→ WORK TO COMPLETE:
Answer these questions from the passage on Emotet:
1. In what year did Emotet start out as a banking trojan?
2. Emotet was the basis of roughly what share of all phishing attacks in 2019?
3. When did Emotet start a new wave of distribution?

→ PASSAGE TO READ:
..........

The World Wide Web laid the foundation for the development of many pleasant things that we take for granted today and that a large part of the population could no longer do without.
Be it mail traffic, online banking, WLAN, streaming services or home office. But it is also the foundation of a rapidly growing development of malware and its spread.
Hundreds of thousands of new malware signatures are registered every day, both completely new and mutations of already known ones. Few have a catchy name, often as a testament to the damage they inflicted.
Emotet started out as a fairly standard banking trojan in 2014 and did little differently than many other trojans. Emotet lodged itself in the host system via phishing emails as an infected link or as a malicious attachment and waited to access bank data. That was his modus operandi until about 2016.
With 2017, Emotet surprised with a new shape. The "channel of distribution" had remained more or less the same, but now Emotet operated primarily as a "dropper". Droppers are used to reload other malware, like cargo ships.
Emotet's developers had equipped it with additional modules and capabilities and now "rented" it to other criminals for their malware and targets (e.g. ransomware, keyloggers, bots, cryptominers, etc).
Emotet was the basis of around 60% of all phishing attacks in 2019 and has evolved from a simple banking Trojan to the "weapon platform" for cybercriminals.
Among the new capabilities of Emotet were, among other things, the independent propagation in the network, through the use of an "Eternalblueexploit" module, or the bruteforcing of user accounts in the Active Directory in order to nest in other computers or to spread further via e-mail.
Emotet's greatest skill, however, is its ability to use polymorphs to trick popular signature-based antivirus solutions. Emotet is able to change its code on its own in such a way that on the one hand it retains its functions, but on the other hand it looks too different to be recognized.
It's like the police chasing a shapeshifter with mug shots. There are also modules that try to detect active scans or virtual environments in order to switch Emotet to inactive during this time.
Emotet has made a remarkable development from 2014 to today. And can be described as a showcase example, perhaps also as an avant-garde of future malware.
The most prominent example of this is probably the ThiefQuest malware, which has been further developed with a similar amount of effort since it became known in June 2020. And Emotet has not yet reached its end and started a new wave of distribution at the beginning of July 2020.

..........

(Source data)
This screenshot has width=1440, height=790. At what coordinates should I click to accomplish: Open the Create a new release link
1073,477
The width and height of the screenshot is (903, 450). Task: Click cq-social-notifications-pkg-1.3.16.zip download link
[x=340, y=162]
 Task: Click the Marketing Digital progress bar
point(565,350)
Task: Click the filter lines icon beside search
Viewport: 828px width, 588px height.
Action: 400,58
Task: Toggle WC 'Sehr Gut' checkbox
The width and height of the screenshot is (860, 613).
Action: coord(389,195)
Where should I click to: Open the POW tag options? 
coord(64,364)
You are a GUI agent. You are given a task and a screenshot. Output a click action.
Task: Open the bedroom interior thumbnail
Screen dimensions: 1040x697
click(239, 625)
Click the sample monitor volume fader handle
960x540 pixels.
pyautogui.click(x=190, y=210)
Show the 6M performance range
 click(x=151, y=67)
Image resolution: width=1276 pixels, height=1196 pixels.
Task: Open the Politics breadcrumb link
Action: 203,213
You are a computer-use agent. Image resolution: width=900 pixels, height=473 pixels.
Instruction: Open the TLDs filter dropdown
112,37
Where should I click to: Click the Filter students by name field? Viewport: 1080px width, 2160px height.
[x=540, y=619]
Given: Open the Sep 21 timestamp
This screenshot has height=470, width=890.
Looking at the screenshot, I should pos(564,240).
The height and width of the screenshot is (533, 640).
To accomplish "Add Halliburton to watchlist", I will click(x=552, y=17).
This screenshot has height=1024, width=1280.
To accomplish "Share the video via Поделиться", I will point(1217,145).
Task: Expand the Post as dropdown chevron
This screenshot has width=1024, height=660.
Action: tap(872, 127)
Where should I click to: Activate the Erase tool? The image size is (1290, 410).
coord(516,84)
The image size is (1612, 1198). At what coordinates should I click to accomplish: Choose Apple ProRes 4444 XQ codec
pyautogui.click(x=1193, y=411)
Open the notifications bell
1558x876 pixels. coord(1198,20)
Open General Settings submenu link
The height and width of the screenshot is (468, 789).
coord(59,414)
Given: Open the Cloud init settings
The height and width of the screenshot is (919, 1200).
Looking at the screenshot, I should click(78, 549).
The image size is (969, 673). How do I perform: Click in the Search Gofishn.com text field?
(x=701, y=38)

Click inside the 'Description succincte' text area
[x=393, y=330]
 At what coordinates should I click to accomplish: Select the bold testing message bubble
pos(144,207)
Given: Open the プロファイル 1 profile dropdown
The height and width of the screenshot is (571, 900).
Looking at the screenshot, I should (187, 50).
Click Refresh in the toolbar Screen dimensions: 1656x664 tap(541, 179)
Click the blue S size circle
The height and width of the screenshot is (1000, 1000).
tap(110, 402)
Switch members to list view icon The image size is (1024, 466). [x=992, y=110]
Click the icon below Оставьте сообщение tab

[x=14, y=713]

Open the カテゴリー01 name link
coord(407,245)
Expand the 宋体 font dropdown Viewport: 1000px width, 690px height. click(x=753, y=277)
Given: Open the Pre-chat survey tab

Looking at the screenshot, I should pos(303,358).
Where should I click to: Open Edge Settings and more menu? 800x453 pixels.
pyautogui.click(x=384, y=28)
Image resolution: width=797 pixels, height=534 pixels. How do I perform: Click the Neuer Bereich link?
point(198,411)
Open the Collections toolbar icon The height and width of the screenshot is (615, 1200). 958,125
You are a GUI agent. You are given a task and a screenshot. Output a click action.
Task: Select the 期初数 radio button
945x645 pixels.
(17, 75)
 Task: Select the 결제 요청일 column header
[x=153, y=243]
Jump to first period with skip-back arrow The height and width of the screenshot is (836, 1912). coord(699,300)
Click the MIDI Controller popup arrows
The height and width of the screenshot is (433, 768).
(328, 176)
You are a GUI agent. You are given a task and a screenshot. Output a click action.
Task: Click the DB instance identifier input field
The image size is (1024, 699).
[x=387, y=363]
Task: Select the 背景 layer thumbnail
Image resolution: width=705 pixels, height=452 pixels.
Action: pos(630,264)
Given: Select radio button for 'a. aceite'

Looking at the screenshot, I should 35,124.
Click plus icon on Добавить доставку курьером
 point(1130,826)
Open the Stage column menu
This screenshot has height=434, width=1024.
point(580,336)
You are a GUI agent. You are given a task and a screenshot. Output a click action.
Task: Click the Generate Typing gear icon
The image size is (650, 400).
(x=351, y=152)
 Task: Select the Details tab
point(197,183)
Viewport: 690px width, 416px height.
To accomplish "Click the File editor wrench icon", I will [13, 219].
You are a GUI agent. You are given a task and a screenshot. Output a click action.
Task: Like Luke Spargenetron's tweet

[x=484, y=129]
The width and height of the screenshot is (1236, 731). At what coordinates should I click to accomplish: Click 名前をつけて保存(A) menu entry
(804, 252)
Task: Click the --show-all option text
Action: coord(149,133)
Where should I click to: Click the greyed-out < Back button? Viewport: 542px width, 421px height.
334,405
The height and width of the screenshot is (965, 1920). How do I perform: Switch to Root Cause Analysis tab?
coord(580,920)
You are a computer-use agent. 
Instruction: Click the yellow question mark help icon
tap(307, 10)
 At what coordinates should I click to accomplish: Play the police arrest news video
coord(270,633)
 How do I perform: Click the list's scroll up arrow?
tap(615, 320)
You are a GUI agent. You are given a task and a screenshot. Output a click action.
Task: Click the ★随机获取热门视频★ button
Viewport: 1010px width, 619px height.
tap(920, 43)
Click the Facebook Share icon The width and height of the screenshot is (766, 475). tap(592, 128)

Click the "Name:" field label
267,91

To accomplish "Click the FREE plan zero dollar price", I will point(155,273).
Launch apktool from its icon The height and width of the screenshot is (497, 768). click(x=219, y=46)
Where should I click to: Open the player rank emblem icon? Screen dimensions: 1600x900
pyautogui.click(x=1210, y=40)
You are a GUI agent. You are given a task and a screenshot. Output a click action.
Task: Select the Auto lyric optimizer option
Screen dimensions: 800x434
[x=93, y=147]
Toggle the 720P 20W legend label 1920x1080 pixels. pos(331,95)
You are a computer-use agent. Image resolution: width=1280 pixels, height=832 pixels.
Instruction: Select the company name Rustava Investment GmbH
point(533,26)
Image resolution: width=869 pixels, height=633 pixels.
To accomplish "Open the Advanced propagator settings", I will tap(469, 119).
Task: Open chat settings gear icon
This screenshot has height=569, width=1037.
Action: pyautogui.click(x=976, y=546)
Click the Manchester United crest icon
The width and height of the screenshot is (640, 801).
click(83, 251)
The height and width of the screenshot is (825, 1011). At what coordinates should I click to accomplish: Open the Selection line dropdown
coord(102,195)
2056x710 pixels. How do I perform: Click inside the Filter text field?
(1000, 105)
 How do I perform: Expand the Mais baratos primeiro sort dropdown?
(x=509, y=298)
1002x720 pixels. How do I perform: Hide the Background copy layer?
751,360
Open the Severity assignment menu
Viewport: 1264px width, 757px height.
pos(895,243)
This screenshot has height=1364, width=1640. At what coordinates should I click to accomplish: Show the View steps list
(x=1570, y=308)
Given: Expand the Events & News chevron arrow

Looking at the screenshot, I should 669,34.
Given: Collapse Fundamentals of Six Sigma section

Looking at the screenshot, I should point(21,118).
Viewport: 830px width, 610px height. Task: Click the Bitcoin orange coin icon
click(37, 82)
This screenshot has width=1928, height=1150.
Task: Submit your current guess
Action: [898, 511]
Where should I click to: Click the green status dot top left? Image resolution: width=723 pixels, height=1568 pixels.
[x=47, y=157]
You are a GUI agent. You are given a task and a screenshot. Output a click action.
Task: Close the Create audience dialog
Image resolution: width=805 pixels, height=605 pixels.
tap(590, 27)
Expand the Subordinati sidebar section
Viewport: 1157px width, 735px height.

..........

→ RESPONSE:
1. 2014
2. Around 60%
3. At the beginning of July 2020